1. Individualiserbar und flexibel: Das persönliche Dashboard

Jeder Mensch arbeitet anders und möchte andere Details sehen. Doch nicht nur verschiedene Arbeitsweisen, auch verschiedene Rollen verlangen bestimmte Details. Deswegen sollte Ihr Dashboard individuell anpassbar sein. Jeder Mitarbeiter ihm Unternehmen – sei es HR-Manager, Projektleiter oder einfacher Mitarbeiter – braucht andere Informationen, um die tägliche Arbeit zu verrichten. Deswegen sollte auch Ihr Dashboard sich nach den Bedürfnissen Ihrer Mitarbeiter anpassen lassen.

2. Schnelle Entscheidungsfindung: Alle Informationen auf einen Blick

In unserer Zeit ändern sich Prozesse, Produkte und Arbeitsweisen rasend schnell. Bei projektbasierten Arbeiten sollten Sie sich deswegen schnell anpassen können und ebenso schnell diese Entscheidungen treffen. Ohne Informationen geht dies allerdings nicht. Ein gutes Dashboard sollte alle relevanten Daten auf einen Blick – und vor allem sauber – präsentieren.

3. Schneller Zugriff auf Details

Machmal reicht jedoch nicht nur der Überblick. Mit Hilfe Ihres Dashboards sollten Ihre User schnell auf detailliertere Informationen zugreifen können, falls eine tiefere Analyse nötig sein sollte. Zudem sollten die Module im Dashboard selbst variabel sein: Ein Budget-Modul sollte sich etwa auf die verschiedenen laufenden Projekte anpassen lassen.

4. Intuitive Präsentation der Daten

Ihre User wollen nicht erst ein kompliziertes und ermüdendes Training durchlaufen, um Ihr Produkt zu verstehen.
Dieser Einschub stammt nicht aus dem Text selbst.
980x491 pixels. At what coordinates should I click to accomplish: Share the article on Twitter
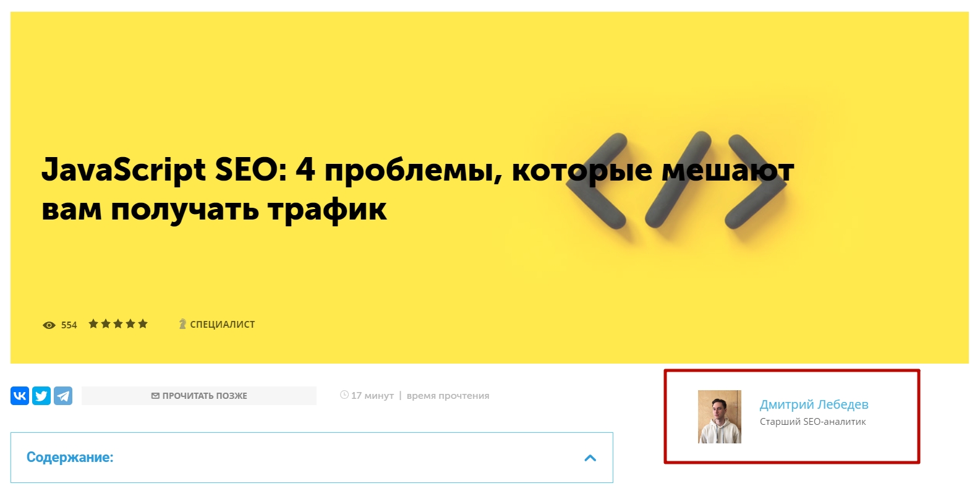click(41, 396)
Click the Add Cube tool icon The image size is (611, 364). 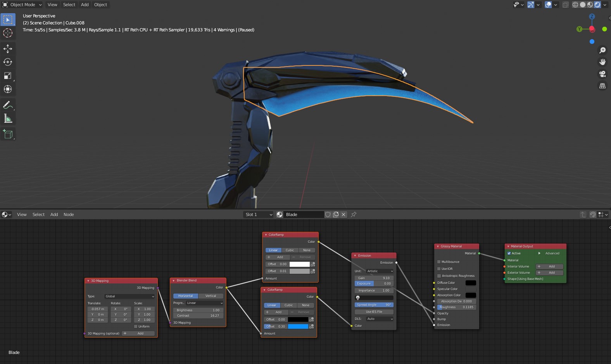click(x=8, y=134)
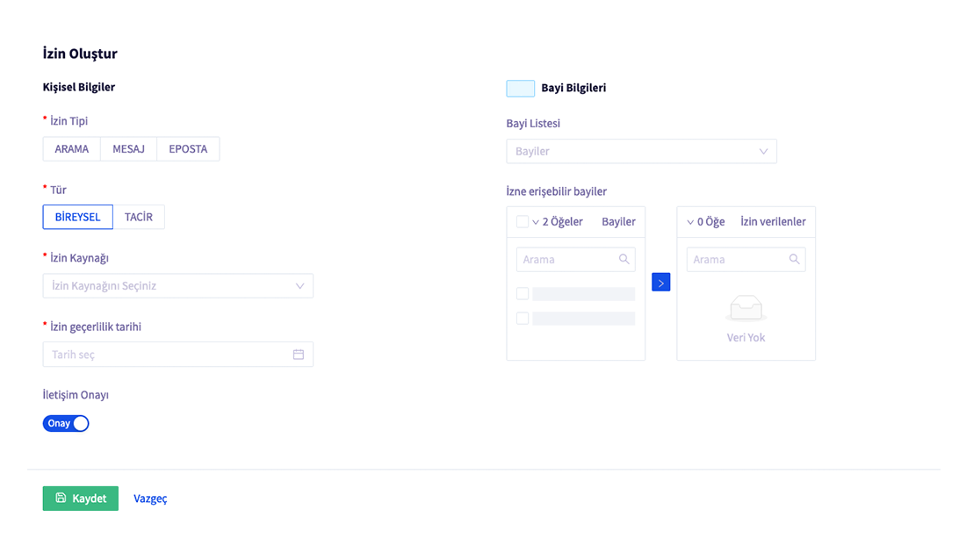Toggle the Bayi Bilgileri switch
Viewport: 966px width, 560px height.
(x=521, y=89)
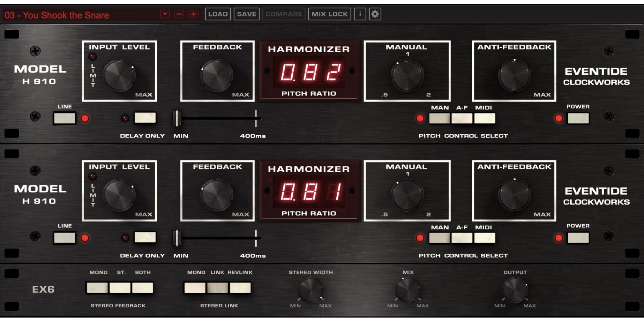Click the info 'i' button
The image size is (644, 322).
tap(360, 14)
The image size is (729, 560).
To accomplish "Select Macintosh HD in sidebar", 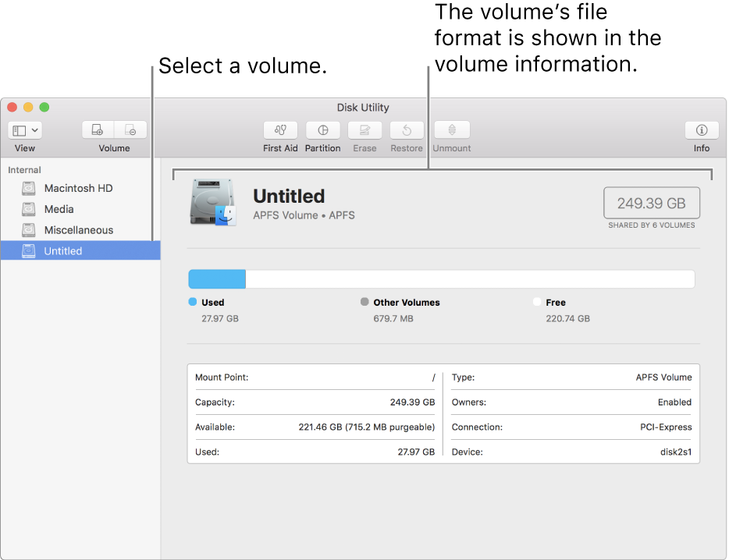I will pos(78,188).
Womit wir wieder beim Thema “gutes Design“ wären: Für ein intuitives und reibungsloses Handling ist dieses essentiell. Ihr Dashboard darf keine Gebrauchsanweisung brauchen, es muss in sich stimmig sein und so funktionieren.

Im Dashboard zeigt Ihnen CoffeeCup wo Ihre Projekte derzeit stehen und wie viel Budget noch übrig ist.

CoffeeCups Dashboard: Alle relevanten Informationen auf einen Blick

Gutes Design und eine zufrieden stellende User Experience stehen bei CoffeeCup an erster Stelle. Deswegen entwickelten wir auch ein Dashboard, das einfache Usability und eine übersichtliche, zeitlose Optik vereint. Sie bekommen hier alle Informationen, die Sie benötigen. Das reicht so weit, dass unsere Nutzer zum Teil nur das Dashboard nutzen und die weiterführenden Informationen gar nicht benötigen. Egal, wer das Produkt nutzt, der User richtet sich alle relevanten Informationen per Mausklick ein. Seien es die geplanten Urlaube für den Mitarbeiter, die Projektübersicht für Projektmanager oder die Arbeitszeiterfassung für Freelancer: Jeder bekommt von CoffeeCups Dashboard das, was er oder sie braucht.